Swap "value label" for "percentage label" everywhere it appears in the lines below, and reproduce all the lines otherwise unchanged, leaving out the pictures.
**** RECORDS FOR PROCESSING
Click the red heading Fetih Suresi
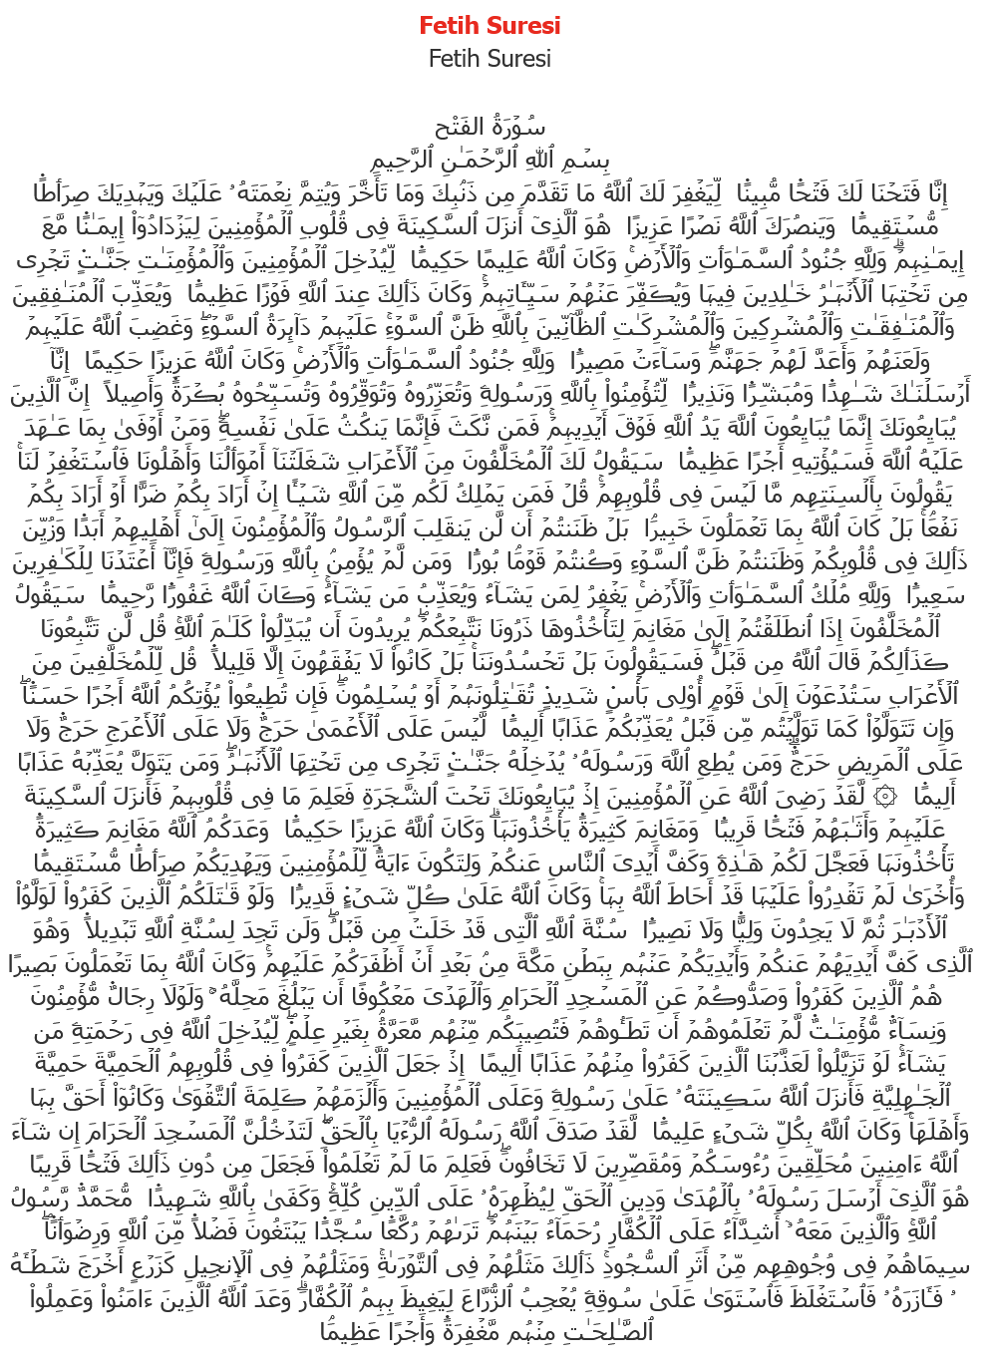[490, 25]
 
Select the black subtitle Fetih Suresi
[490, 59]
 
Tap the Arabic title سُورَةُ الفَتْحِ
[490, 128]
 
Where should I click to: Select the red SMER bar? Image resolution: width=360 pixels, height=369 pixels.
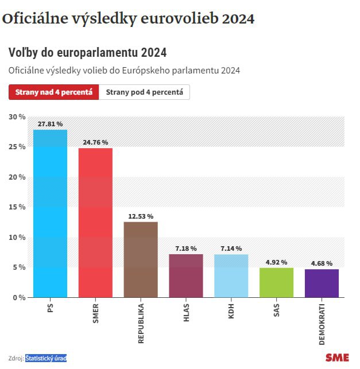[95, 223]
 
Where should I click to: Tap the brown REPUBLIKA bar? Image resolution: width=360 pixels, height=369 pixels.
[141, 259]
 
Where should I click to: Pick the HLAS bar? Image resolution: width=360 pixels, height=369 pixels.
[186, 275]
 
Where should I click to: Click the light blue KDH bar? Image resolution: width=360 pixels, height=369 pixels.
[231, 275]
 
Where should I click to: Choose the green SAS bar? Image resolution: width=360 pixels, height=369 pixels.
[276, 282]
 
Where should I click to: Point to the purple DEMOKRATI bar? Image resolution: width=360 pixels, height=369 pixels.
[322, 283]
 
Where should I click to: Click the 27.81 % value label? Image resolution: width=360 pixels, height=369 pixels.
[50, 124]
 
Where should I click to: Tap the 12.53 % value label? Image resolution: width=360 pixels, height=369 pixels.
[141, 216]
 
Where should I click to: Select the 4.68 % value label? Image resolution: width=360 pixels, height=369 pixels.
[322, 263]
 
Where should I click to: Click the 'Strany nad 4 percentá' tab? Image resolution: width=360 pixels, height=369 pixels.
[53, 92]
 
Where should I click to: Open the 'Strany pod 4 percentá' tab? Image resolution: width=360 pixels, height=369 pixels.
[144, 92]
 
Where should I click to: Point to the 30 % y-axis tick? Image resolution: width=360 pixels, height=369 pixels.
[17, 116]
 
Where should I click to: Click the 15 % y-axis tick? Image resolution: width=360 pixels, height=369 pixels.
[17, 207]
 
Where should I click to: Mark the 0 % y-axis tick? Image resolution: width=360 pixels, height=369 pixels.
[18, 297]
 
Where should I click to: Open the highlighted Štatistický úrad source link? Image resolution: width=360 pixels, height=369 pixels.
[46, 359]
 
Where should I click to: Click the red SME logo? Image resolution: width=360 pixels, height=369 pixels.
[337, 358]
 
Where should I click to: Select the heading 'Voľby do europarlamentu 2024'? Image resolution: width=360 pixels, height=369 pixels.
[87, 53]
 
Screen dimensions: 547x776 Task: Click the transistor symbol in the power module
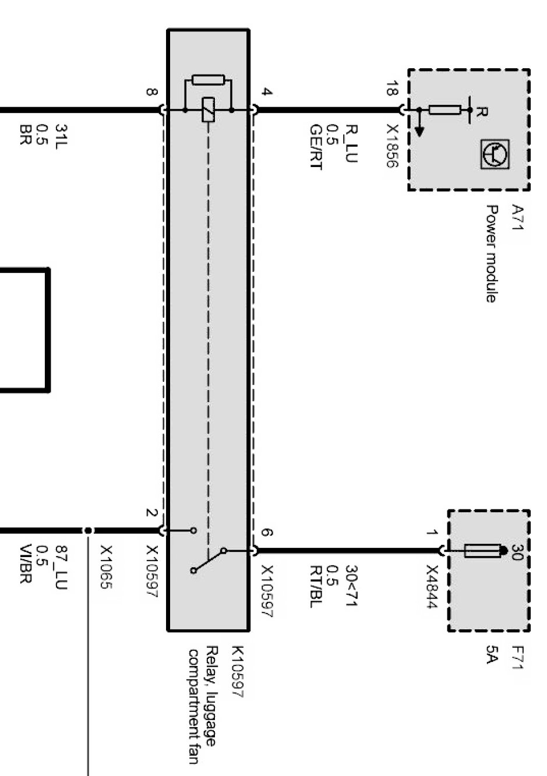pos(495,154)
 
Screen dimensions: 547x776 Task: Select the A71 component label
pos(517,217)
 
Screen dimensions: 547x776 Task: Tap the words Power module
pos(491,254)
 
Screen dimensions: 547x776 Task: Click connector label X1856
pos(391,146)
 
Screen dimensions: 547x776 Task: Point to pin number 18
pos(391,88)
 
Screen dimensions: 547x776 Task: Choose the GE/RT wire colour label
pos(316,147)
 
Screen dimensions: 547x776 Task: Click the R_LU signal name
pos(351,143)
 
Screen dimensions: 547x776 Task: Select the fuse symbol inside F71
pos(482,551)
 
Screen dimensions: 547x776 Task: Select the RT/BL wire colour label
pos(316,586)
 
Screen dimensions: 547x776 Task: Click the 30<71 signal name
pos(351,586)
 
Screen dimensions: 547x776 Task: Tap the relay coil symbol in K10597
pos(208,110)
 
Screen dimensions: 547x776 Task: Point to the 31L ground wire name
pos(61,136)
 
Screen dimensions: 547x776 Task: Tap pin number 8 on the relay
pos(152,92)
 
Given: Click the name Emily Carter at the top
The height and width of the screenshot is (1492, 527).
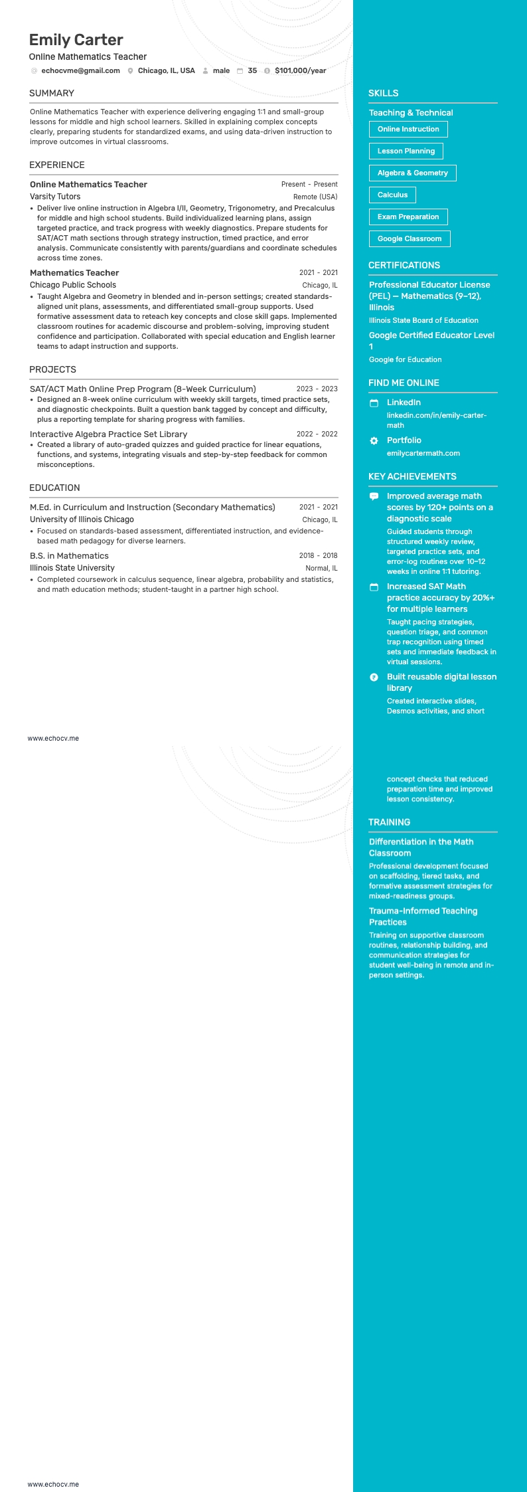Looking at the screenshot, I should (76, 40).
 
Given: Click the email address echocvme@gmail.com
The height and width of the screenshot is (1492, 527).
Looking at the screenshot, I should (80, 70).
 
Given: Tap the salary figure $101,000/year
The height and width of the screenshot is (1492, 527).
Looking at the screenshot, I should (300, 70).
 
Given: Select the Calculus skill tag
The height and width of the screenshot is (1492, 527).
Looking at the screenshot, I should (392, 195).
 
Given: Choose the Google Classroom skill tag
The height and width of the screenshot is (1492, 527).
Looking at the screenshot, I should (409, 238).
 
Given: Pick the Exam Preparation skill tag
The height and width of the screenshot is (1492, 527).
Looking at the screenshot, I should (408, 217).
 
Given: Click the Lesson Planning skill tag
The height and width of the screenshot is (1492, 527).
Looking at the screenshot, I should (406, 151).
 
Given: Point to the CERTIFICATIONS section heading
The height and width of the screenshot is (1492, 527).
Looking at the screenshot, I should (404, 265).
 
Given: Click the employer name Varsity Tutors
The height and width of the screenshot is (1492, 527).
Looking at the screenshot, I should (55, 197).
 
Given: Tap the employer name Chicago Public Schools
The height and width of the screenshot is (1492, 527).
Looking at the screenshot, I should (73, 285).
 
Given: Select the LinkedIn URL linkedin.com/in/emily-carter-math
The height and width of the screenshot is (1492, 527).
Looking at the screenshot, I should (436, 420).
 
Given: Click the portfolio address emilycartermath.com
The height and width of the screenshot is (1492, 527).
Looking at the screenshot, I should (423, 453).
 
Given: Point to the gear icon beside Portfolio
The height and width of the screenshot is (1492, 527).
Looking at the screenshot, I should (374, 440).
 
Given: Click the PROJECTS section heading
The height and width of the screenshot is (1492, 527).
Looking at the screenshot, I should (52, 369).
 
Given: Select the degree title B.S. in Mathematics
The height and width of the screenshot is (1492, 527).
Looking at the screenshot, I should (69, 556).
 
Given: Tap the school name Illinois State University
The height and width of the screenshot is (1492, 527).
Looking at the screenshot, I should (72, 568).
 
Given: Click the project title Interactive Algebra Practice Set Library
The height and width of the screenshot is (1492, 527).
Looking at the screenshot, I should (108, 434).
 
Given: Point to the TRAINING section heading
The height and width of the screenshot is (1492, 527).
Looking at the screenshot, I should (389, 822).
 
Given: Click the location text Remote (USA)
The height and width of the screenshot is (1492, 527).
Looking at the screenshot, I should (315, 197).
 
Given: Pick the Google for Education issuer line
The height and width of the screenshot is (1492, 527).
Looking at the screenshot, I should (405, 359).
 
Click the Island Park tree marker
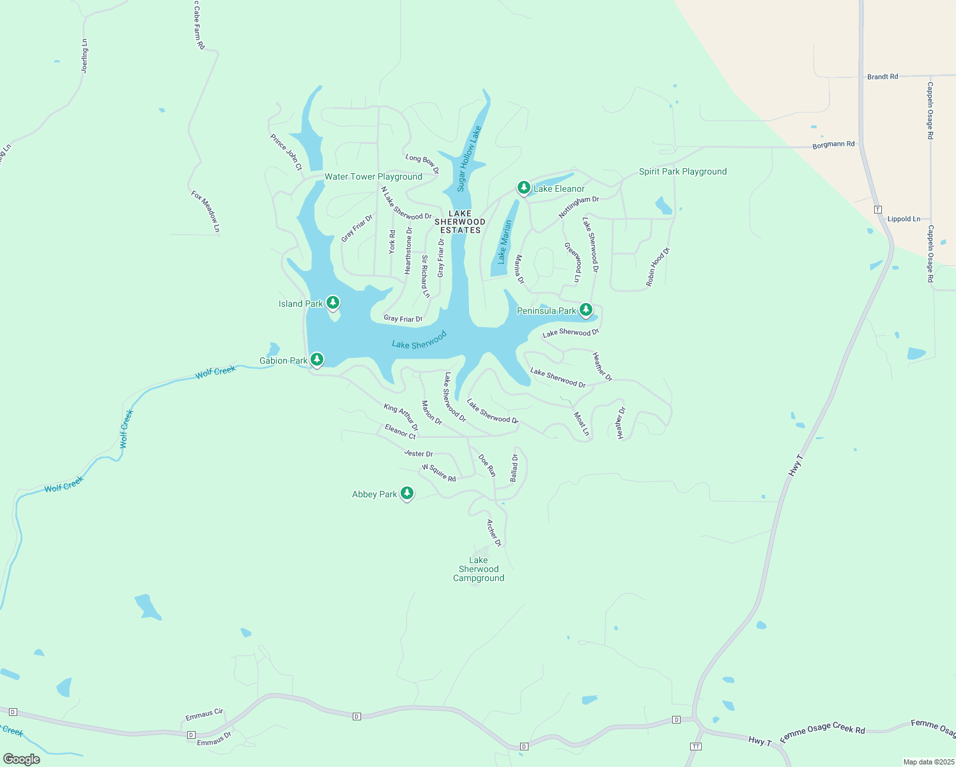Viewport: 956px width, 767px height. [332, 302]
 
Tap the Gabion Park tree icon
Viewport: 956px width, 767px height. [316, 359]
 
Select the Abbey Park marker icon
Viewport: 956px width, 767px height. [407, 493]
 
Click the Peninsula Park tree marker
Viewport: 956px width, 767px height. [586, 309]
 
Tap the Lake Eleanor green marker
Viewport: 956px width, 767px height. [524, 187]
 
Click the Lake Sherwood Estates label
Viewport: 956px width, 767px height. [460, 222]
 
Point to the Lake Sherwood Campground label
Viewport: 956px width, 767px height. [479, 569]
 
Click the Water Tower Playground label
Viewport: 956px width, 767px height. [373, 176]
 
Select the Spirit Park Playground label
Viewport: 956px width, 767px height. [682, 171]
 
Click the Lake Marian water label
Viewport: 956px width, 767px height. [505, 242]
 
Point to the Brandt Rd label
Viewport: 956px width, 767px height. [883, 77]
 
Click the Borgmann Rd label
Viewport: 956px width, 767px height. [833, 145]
********
◆ **EXERCISE RESPONSE**:
Click the red heading Fetih Suresi
[490, 25]
 
Select the black subtitle Fetih Suresi
[490, 59]
 
Tap the Arabic title سُورَةُ الفَتْحِ
[490, 128]
 
Where should I click to: Select the red SMER bar? Image resolution: width=360 pixels, height=369 pixels.
[95, 223]
 
Where should I click to: Tap the brown REPUBLIKA bar? Image resolution: width=360 pixels, height=369 pixels.
[141, 259]
 
Where should I click to: Pick the HLAS bar? Image resolution: width=360 pixels, height=369 pixels.
[186, 275]
 
Where should I click to: Click the light blue KDH bar? Image resolution: width=360 pixels, height=369 pixels.
[231, 275]
 
Where should I click to: Choose the green SAS bar? Image resolution: width=360 pixels, height=369 pixels.
[276, 282]
 
Where should I click to: Point to the purple DEMOKRATI bar? Image resolution: width=360 pixels, height=369 pixels.
[322, 283]
 
Where should I click to: Click the 27.81 % percentage label? Image resolution: width=360 pixels, height=369 pixels.
[50, 124]
 
Where should I click to: Tap the 12.53 % percentage label? Image resolution: width=360 pixels, height=369 pixels.
[141, 216]
 
Where should I click to: Select the 4.68 % percentage label? Image resolution: width=360 pixels, height=369 pixels.
[322, 263]
 
Where should I click to: Click the 'Strany nad 4 percentá' tab? Image resolution: width=360 pixels, height=369 pixels.
[53, 92]
 
Where should I click to: Open the 'Strany pod 4 percentá' tab? Image resolution: width=360 pixels, height=369 pixels.
[144, 92]
 
Where should I click to: Point to the 30 % y-axis tick? Image resolution: width=360 pixels, height=369 pixels.
[17, 116]
 
Where should I click to: Click the 15 % y-axis tick? Image resolution: width=360 pixels, height=369 pixels.
[17, 207]
 
Where should I click to: Mark the 0 % y-axis tick? Image resolution: width=360 pixels, height=369 pixels.
[18, 297]
 
Where should I click to: Open the highlighted Štatistický úrad source link? Image resolution: width=360 pixels, height=369 pixels.
[46, 359]
 
Where should I click to: Click the red SME logo? Image resolution: width=360 pixels, height=369 pixels.
[337, 358]
 
Where should I click to: Select the heading 'Voľby do europarlamentu 2024'? Image resolution: width=360 pixels, height=369 pixels.
[87, 53]
 
Screen dimensions: 547x776 Task: Click the transistor symbol in the power module
pos(495,154)
 
Screen dimensions: 547x776 Task: Select the A71 component label
pos(517,217)
 
Screen dimensions: 547x776 Task: Tap the words Power module
pos(491,254)
 
Screen dimensions: 547x776 Task: Click connector label X1856
pos(391,146)
 
Screen dimensions: 547x776 Task: Point to pin number 18
pos(391,88)
 
Screen dimensions: 547x776 Task: Choose the GE/RT wire colour label
pos(316,147)
 
Screen dimensions: 547x776 Task: Click the R_LU signal name
pos(351,143)
 
Screen dimensions: 547x776 Task: Select the fuse symbol inside F71
pos(482,551)
 
Screen dimensions: 547x776 Task: Select the RT/BL wire colour label
pos(316,586)
 
Screen dimensions: 547x776 Task: Click the 30<71 signal name
pos(351,586)
 
Screen dimensions: 547x776 Task: Tap the relay coil symbol in K10597
pos(208,110)
 
Screen dimensions: 547x776 Task: Point to the 31L ground wire name
pos(61,136)
 
Screen dimensions: 547x776 Task: Tap pin number 8 on the relay
pos(152,92)
 
Given: Click the name Emily Carter at the top
The height and width of the screenshot is (1492, 527).
Looking at the screenshot, I should (76, 40).
 
Given: Click the email address echocvme@gmail.com
The height and width of the screenshot is (1492, 527).
Looking at the screenshot, I should (80, 70).
 
Given: Tap the salary figure $101,000/year
The height and width of the screenshot is (1492, 527).
Looking at the screenshot, I should (300, 70).
 
Given: Select the Calculus skill tag
The height and width of the screenshot is (1492, 527).
Looking at the screenshot, I should (392, 195).
 
Given: Choose the Google Classroom skill tag
The height and width of the screenshot is (1492, 527).
Looking at the screenshot, I should (409, 238).
 
Given: Pick the Exam Preparation skill tag
The height and width of the screenshot is (1492, 527).
Looking at the screenshot, I should (408, 217).
 
Given: Click the Lesson Planning skill tag
The height and width of the screenshot is (1492, 527).
Looking at the screenshot, I should (406, 151).
 
Given: Point to the CERTIFICATIONS section heading
The height and width of the screenshot is (1492, 527).
Looking at the screenshot, I should (404, 265).
 
Given: Click the employer name Varsity Tutors
The height and width of the screenshot is (1492, 527).
Looking at the screenshot, I should (55, 197).
 
Given: Tap the employer name Chicago Public Schools
The height and width of the screenshot is (1492, 527).
Looking at the screenshot, I should (73, 285).
 
Given: Select the LinkedIn URL linkedin.com/in/emily-carter-math
The height and width of the screenshot is (1492, 527).
Looking at the screenshot, I should (436, 420).
 
Given: Click the portfolio address emilycartermath.com
The height and width of the screenshot is (1492, 527).
Looking at the screenshot, I should (423, 453).
 
Given: Point to the gear icon beside Portfolio
The height and width of the screenshot is (1492, 527).
Looking at the screenshot, I should (374, 440).
 
Given: Click the PROJECTS section heading
The height and width of the screenshot is (1492, 527).
Looking at the screenshot, I should (52, 369).
 
Given: Select the degree title B.S. in Mathematics
The height and width of the screenshot is (1492, 527).
Looking at the screenshot, I should (69, 556).
 
Given: Tap the school name Illinois State University
The height and width of the screenshot is (1492, 527).
Looking at the screenshot, I should (72, 568).
 
Given: Click the project title Interactive Algebra Practice Set Library
The height and width of the screenshot is (1492, 527).
Looking at the screenshot, I should (108, 434).
 
Given: Point to the TRAINING section heading
The height and width of the screenshot is (1492, 527).
Looking at the screenshot, I should (389, 822).
 
Given: Click the location text Remote (USA)
The height and width of the screenshot is (1492, 527).
Looking at the screenshot, I should (315, 197).
 
Given: Pick the Google for Education issuer line
The height and width of the screenshot is (1492, 527).
Looking at the screenshot, I should (405, 359).
 
Click the Island Park tree marker
Viewport: 956px width, 767px height. [332, 302]
 
Tap the Gabion Park tree icon
Viewport: 956px width, 767px height. [316, 359]
 
Select the Abbey Park marker icon
Viewport: 956px width, 767px height. [407, 493]
 
Click the Peninsula Park tree marker
Viewport: 956px width, 767px height. [586, 309]
 
Tap the Lake Eleanor green marker
Viewport: 956px width, 767px height. [524, 187]
 
Click the Lake Sherwood Estates label
Viewport: 956px width, 767px height. [460, 222]
 
Point to the Lake Sherwood Campground label
Viewport: 956px width, 767px height. [479, 569]
 
Click the Water Tower Playground label
Viewport: 956px width, 767px height. [373, 176]
 
Select the Spirit Park Playground label
Viewport: 956px width, 767px height. [682, 171]
 
Click the Lake Marian water label
Viewport: 956px width, 767px height. [505, 242]
 
Point to the Brandt Rd label
Viewport: 956px width, 767px height. [883, 77]
 
Click the Borgmann Rd label
Viewport: 956px width, 767px height. [833, 145]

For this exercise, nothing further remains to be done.